There are several ways to achieve this.

Essentially what you want to do is to delay the onset of the sustain samples. One way to do that is to simply edit the sustain samples by inserting some silence at their start. Then if you start the attack samples and the sustain samples both at the same time, the sustain samples won't be heard until their initial silent period has expired.

Another way is use scripting to trigger the sustain samples, either at the same time but with an offset delay or, by having the script provide the offset delay before triggering the sustain samples.

Without more info as to the specifics of what you are trying to do and whether or not you are into scripting, I don't know how to answer your question more precisely.

Rejoice,

Bob


----------



## EVRE15 (May 8, 2014)

Hi Big Bob, 

Thank you for your help. As a matter of fact, I do know how to script in Kontakt.

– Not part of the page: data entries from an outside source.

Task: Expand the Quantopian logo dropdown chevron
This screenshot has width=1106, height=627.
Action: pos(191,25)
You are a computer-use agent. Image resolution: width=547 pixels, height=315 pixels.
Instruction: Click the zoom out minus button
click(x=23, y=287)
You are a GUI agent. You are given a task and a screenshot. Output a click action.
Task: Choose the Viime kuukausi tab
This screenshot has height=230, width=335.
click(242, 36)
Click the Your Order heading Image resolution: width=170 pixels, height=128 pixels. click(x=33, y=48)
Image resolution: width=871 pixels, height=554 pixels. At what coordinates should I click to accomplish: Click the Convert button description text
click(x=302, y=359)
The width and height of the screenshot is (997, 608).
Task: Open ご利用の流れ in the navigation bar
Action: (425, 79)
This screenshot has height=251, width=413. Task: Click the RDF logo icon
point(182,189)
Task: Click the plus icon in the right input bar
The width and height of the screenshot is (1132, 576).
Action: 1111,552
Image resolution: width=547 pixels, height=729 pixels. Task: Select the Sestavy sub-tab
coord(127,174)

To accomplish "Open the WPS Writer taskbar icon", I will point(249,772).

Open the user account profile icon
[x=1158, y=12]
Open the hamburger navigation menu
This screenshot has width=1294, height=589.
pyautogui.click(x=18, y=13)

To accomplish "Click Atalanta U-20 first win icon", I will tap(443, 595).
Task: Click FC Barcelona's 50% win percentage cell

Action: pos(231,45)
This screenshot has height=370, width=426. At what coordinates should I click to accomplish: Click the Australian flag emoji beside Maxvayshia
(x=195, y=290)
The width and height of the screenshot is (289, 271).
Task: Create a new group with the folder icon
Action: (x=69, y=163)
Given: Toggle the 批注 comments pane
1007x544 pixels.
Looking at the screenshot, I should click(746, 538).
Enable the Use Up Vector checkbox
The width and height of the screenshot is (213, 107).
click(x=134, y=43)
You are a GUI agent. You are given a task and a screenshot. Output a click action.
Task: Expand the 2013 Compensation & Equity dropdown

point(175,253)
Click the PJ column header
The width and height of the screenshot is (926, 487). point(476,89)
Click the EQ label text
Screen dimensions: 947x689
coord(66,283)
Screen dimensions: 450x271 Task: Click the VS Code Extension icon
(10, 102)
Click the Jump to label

What script line would I need to use to create an offset for the sustained loop? 

By the way, my initial method was to insert silence in the beginning of the sustain loop and overlap the attack and loop in Kontakt. However, I'm finding it extremely tedious to restore the loop points in Kontakt. I think I will have better luck triggering the sustained loop via a script. 

Thank you again for all your help. 


o-[][]-o


----------



## EVRE15 (May 8, 2014)

What do you mean? I'm in the wrong place? Where can I find this Kontakt forum?

Thank you!


----------



## Big Bob (May 8, 2014)

EVRE15 @ Thu May 08 said:


> Hi Big Bob,
> 
> Thank you for your help. As a matter of fact, I do know how to script in Kontakt. What script line would I need to use to create an offset for the sustained loop?
> 
> ...



Here's a simple illustration. I'll assume for simplicity that your attack samples are mapped to MIDI notes 60 to 71 and the sustain counterparts are mapped to MIDI notes 72 to 83. I'll also assume you are using Nils' editor and leave out the dollar signs, etc.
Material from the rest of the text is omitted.